When Holocaust survivor Eva Kor, 81, heard that the frail old man dubbed the “accountant of Auschwitz” had been found guilty for being an accessory to 300,000 murders and sentenced to four years in prison, she was “disappointed.”
“They want to use him as an example, fine,” she told BBC News. “I ask them to find him guilty and sentence him to community service.”
“His value is not sitting in jail at the age of 94,” she explained in an e-mail to the Guardian. “His value to society would be in speaking to students in person … so that every time he lectures he relives those experiences. As it is, in jail he doesn’t have to talk about it – he can just rot away.”
Kor made news months ago when she met Groening in a German courtroom and went in for a hug. She asked him to use his past experience to warn young neo-Nazis about the horrors of Fascism and racism. “You can tell them you were in Auschwitz, you were involved with the Nazi party, and it was a terrible thing,” she said had she told him.
Groening pulled her in and kissed her on the cheek.
That photograph was splashed across the news.
In 1944, Kor — then 10-year-old Eva Mozes — and her twin sister, Miriam, escaped the gas chambers and ovens only because they were wanted for genetic experiments carried out by notorious Nazi doctor Josef Mengele, known as the “Angel of Death.”
Groening kept the books, but admitted he was “a cog” in the machine.

______________________________

Continue the news report about Eva Kor and the Groening verdict, starting after its final sentence.

______________________________

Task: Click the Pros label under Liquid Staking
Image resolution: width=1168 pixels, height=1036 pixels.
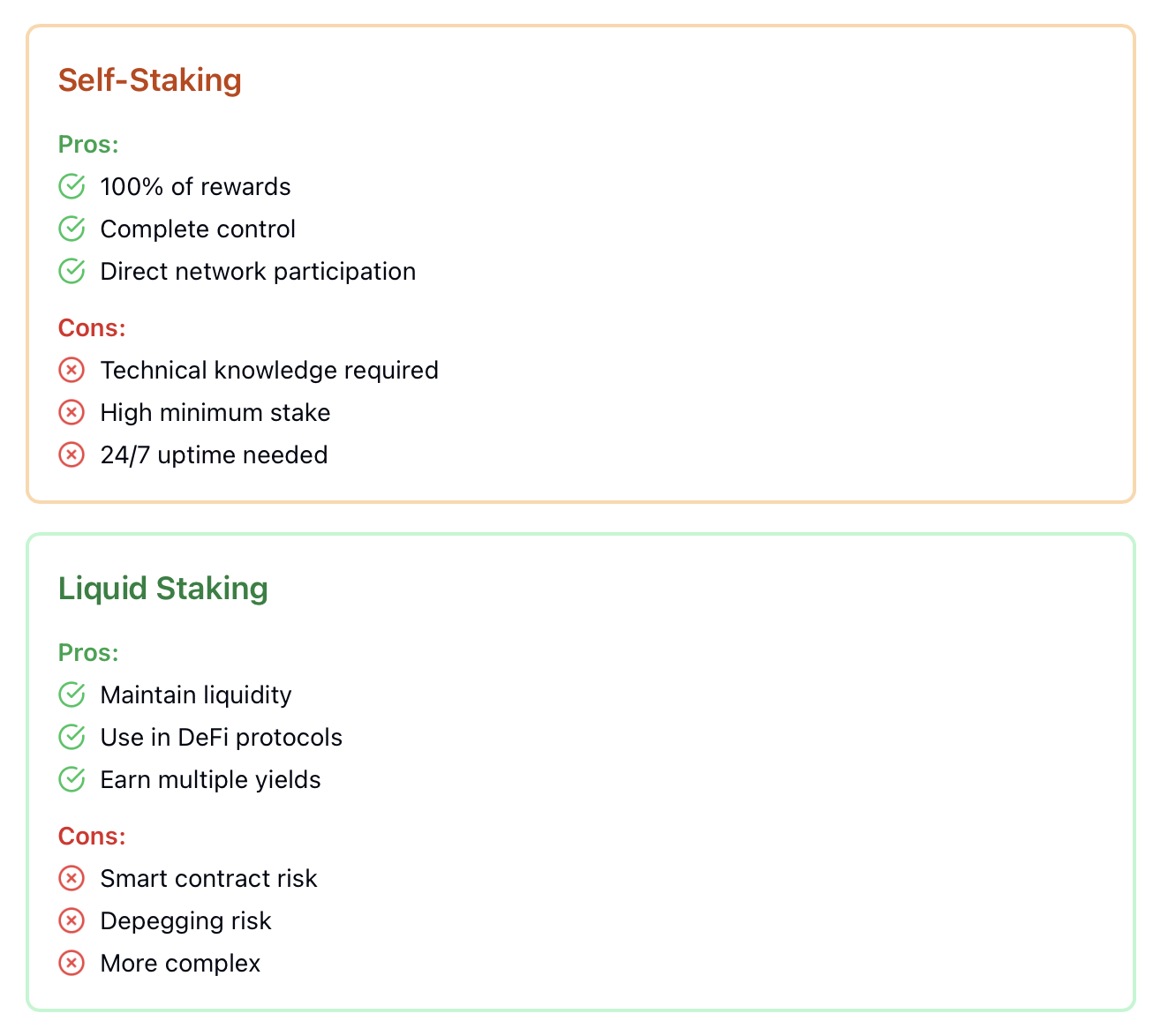Action: coord(88,652)
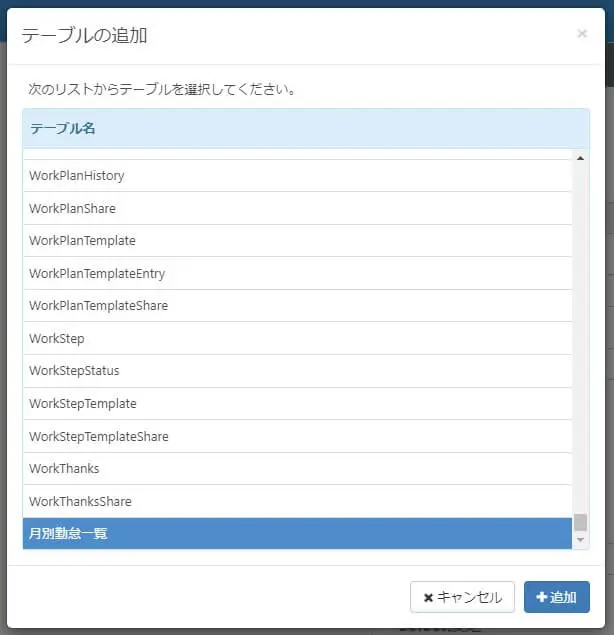Screen dimensions: 614x635
Task: Click the scrollbar up arrow
Action: coord(580,157)

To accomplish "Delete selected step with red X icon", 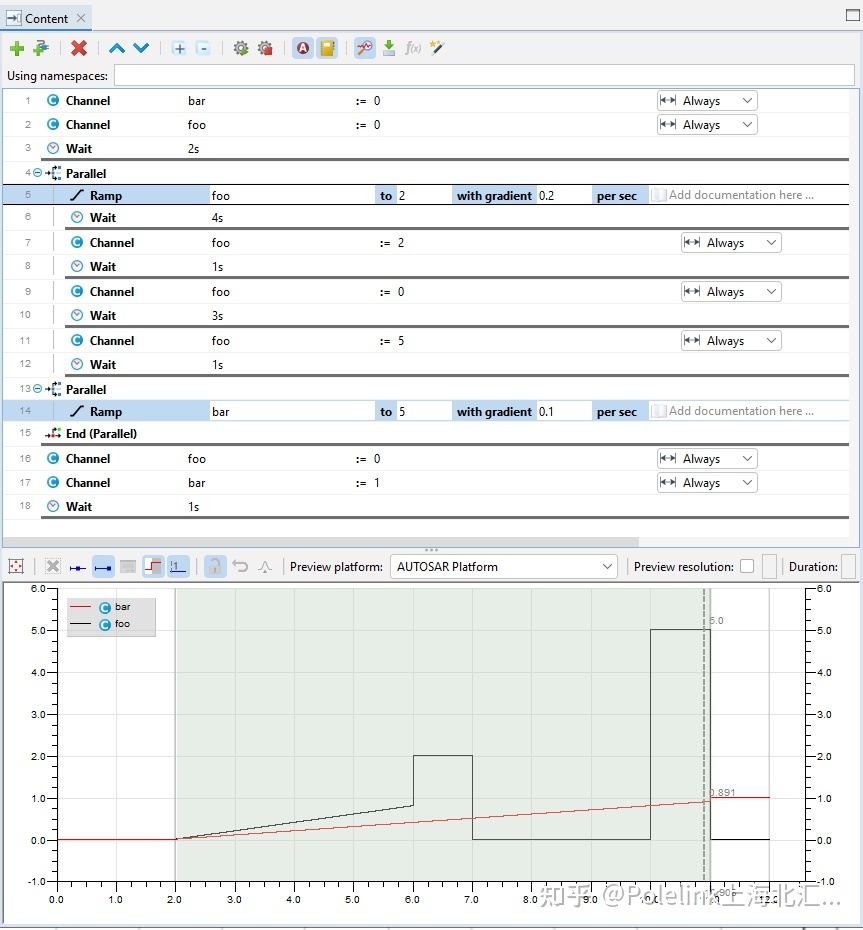I will point(79,48).
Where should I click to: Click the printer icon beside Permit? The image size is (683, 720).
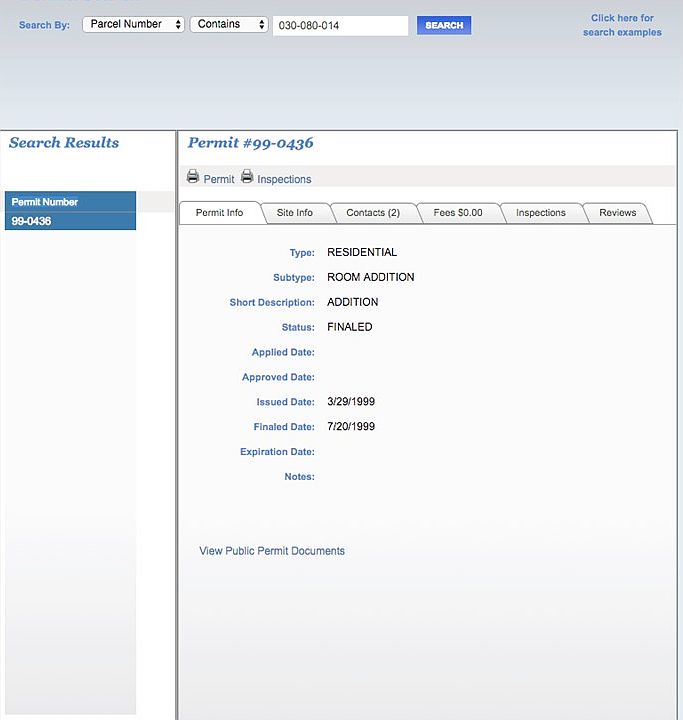click(x=193, y=177)
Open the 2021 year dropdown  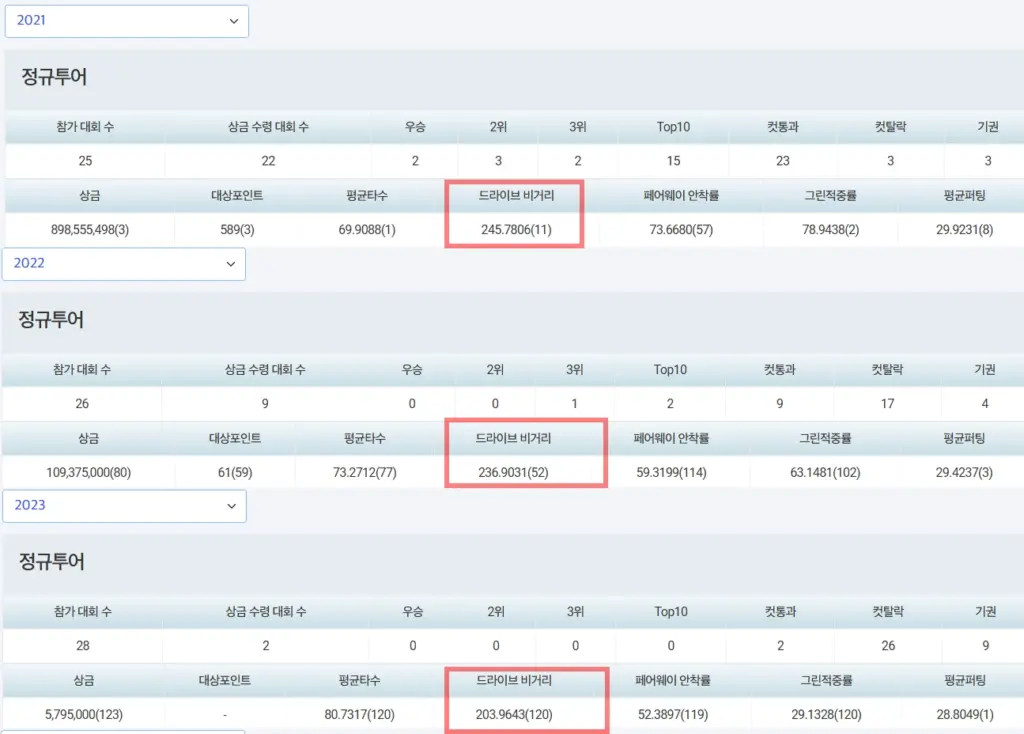pos(126,20)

______________________________

- [EXERCISE RESPONSE]
Groening went to trial earlier this year. He said he had seen Jews loaded into transport trains. He said he had seen a soldier lock them in a converted farm house and pour gasoline down a hatch. “The screams became louder and more desperate but after a short time they became quieter again,” he said.
“This is the only time I participated in a gassing,” he added, with one correction: “I don’t mean participated, I mean observed.”
After Groening’s sentencing, Kor said that although she thought he should be punished, she disagreed with the sentence — and made it known.
“I no longer carry any anger or hated toward anybody, and that is not because deserve it but I deserve to live free of it,” she told BBC News. “Once you don’t have animosity or anger toward them, you’re opening yourself up to a lot of other human emotions.
“I do not understand why nobody cares to endorse my gesture of kindness toward an old man or his gesture of love toward me.”